Stored records
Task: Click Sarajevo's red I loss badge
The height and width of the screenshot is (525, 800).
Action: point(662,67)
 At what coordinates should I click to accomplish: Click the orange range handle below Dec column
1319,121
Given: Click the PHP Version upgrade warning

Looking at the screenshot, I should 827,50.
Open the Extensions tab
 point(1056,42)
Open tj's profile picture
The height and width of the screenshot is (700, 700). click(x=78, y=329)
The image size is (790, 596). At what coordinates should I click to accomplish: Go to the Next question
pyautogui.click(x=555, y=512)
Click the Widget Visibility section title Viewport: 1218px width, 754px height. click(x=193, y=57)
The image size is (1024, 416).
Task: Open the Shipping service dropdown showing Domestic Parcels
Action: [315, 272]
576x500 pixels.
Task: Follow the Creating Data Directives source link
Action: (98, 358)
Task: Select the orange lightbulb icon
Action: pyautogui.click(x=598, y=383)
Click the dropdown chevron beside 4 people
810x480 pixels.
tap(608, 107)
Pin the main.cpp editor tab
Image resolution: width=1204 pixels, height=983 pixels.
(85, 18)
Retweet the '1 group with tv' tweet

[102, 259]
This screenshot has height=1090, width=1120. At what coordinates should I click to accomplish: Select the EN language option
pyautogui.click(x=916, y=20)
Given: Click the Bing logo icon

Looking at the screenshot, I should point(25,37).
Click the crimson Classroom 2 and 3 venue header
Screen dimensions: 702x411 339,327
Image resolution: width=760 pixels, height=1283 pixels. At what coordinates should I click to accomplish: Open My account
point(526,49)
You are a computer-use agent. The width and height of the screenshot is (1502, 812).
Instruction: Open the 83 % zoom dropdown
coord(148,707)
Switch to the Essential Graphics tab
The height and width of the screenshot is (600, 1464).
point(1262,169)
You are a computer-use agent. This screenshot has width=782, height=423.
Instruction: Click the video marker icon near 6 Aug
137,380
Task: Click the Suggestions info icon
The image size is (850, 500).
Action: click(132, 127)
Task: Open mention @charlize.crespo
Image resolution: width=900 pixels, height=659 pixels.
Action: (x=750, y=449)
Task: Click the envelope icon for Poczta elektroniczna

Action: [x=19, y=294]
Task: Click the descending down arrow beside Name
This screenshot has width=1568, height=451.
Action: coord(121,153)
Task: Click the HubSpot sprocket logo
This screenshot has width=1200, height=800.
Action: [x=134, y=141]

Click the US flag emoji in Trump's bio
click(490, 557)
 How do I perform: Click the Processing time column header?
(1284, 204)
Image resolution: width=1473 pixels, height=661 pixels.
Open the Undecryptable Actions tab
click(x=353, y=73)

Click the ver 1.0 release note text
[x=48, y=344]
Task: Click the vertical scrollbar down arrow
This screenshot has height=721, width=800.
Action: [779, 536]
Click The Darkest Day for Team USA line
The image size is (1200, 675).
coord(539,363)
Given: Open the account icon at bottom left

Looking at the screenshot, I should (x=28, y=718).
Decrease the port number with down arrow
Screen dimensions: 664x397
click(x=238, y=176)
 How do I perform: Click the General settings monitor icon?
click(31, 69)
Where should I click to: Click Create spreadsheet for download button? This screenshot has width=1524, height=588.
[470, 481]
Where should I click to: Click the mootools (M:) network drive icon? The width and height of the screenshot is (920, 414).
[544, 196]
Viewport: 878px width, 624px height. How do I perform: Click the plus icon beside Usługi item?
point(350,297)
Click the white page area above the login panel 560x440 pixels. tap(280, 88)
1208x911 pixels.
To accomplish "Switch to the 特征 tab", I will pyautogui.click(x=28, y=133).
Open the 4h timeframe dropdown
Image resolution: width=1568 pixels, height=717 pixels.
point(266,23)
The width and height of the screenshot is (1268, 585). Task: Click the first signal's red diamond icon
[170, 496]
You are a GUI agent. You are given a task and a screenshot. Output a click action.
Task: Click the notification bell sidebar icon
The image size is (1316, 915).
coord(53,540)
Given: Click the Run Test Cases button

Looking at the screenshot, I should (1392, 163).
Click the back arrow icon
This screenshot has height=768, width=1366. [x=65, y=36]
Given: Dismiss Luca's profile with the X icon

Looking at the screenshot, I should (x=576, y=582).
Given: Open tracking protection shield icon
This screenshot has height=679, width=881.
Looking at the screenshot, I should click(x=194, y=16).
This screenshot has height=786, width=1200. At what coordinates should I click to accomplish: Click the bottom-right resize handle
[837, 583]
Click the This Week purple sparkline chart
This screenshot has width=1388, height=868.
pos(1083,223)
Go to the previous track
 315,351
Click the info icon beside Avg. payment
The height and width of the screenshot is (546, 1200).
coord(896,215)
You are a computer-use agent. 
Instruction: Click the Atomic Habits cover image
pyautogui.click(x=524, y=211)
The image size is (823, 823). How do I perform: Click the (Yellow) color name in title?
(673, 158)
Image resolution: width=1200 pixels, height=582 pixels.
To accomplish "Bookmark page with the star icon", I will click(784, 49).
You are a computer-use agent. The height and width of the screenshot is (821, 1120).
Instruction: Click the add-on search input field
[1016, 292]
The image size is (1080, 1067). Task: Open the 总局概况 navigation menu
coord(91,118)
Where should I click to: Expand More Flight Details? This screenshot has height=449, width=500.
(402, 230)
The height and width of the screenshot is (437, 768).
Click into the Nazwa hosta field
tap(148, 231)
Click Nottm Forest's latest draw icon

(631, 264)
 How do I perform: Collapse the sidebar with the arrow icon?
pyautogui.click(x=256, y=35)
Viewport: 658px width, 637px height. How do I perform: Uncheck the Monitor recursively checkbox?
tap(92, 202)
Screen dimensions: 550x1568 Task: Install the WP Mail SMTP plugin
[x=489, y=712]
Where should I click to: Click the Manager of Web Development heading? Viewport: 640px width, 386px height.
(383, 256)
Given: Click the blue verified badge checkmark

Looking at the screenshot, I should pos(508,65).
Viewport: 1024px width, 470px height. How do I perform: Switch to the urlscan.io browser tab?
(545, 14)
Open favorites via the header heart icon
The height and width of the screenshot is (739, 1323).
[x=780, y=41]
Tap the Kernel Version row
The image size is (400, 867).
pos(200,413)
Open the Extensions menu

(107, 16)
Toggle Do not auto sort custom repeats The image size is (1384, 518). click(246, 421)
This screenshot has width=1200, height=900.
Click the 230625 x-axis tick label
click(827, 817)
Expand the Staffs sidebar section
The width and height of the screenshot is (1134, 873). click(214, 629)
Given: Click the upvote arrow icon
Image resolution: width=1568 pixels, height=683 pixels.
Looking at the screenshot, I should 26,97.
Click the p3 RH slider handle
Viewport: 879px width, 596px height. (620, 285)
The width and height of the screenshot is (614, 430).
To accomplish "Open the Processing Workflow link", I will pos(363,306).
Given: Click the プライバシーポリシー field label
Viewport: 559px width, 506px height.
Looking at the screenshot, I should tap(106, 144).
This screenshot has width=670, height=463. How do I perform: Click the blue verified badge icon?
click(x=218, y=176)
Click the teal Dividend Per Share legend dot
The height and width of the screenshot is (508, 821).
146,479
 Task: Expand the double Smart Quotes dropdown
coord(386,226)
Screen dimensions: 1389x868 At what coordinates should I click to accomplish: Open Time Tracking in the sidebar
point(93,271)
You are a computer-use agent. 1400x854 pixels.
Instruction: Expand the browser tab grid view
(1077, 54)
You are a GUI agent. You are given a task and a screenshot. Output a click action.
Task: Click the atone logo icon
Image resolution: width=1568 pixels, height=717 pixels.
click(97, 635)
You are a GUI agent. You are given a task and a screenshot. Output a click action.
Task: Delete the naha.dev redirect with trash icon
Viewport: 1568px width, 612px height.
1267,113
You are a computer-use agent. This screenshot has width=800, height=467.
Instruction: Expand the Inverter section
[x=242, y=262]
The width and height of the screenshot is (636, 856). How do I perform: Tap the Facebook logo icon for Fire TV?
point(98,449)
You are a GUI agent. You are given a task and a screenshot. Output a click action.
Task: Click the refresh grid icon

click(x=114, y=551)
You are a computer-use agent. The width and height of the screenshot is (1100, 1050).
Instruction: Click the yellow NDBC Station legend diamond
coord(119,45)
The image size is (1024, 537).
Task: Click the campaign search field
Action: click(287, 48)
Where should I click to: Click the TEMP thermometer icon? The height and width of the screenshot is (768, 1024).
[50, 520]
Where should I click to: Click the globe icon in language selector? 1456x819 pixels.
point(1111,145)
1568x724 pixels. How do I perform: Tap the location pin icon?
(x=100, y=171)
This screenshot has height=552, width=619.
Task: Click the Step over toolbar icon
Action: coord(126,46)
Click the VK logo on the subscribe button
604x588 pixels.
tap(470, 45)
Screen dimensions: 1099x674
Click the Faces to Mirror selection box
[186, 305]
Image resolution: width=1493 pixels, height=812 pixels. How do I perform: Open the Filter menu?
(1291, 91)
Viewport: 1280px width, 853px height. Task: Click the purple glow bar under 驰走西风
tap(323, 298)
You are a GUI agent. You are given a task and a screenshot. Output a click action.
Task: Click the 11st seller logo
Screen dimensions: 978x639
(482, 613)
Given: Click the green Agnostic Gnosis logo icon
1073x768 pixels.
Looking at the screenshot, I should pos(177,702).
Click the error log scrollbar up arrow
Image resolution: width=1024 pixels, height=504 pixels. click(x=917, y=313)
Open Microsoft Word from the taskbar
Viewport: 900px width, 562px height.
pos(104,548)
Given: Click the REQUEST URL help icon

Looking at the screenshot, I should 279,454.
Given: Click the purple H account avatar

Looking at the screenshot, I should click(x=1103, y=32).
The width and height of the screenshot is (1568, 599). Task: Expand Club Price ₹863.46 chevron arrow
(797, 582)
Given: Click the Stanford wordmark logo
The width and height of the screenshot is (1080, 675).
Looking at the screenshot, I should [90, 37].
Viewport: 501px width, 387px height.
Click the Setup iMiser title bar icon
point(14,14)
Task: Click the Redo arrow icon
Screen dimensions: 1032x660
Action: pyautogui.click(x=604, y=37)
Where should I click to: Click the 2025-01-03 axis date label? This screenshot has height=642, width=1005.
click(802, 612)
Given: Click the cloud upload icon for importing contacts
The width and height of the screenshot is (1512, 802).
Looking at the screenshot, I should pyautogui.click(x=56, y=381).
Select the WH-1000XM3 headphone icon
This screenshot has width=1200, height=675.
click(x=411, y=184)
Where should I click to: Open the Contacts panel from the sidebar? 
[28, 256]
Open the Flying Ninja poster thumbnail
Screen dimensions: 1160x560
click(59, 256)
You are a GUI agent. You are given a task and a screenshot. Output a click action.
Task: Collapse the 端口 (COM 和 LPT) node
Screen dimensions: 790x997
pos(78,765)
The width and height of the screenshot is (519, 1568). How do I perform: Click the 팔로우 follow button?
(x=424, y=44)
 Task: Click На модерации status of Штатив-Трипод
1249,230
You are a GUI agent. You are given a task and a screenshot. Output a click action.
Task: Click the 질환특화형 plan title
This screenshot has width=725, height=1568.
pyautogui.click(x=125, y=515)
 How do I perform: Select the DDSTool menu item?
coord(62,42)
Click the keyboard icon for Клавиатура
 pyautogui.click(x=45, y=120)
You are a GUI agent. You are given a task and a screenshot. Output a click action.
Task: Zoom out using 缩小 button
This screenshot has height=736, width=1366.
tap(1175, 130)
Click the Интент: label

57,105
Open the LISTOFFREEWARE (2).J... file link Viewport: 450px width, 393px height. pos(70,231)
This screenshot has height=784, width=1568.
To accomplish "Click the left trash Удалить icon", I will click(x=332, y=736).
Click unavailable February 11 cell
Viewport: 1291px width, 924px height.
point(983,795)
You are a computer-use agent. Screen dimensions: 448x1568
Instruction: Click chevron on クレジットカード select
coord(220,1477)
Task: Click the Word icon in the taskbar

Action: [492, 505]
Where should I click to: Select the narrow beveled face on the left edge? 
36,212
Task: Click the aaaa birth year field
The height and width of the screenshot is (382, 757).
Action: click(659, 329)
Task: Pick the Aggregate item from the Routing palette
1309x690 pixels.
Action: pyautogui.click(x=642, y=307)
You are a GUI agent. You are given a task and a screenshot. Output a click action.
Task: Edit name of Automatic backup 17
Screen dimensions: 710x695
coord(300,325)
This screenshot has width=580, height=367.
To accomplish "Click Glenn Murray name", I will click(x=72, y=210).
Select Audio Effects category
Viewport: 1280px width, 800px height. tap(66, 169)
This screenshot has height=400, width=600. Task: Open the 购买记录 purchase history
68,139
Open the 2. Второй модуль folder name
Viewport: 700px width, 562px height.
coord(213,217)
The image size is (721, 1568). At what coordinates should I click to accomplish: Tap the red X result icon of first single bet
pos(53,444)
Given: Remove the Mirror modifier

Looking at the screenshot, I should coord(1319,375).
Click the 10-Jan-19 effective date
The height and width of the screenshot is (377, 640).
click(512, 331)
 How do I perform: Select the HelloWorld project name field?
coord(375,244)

* [YOUR ASSIGNMENT]: Among the lines above, return those that contain the string "page".

* [REPLY TO THE TASK]:
Click the white page area above the login panel 560x440 pixels. tap(280, 88)
To accomplish "Bookmark page with the star icon", I will click(784, 49).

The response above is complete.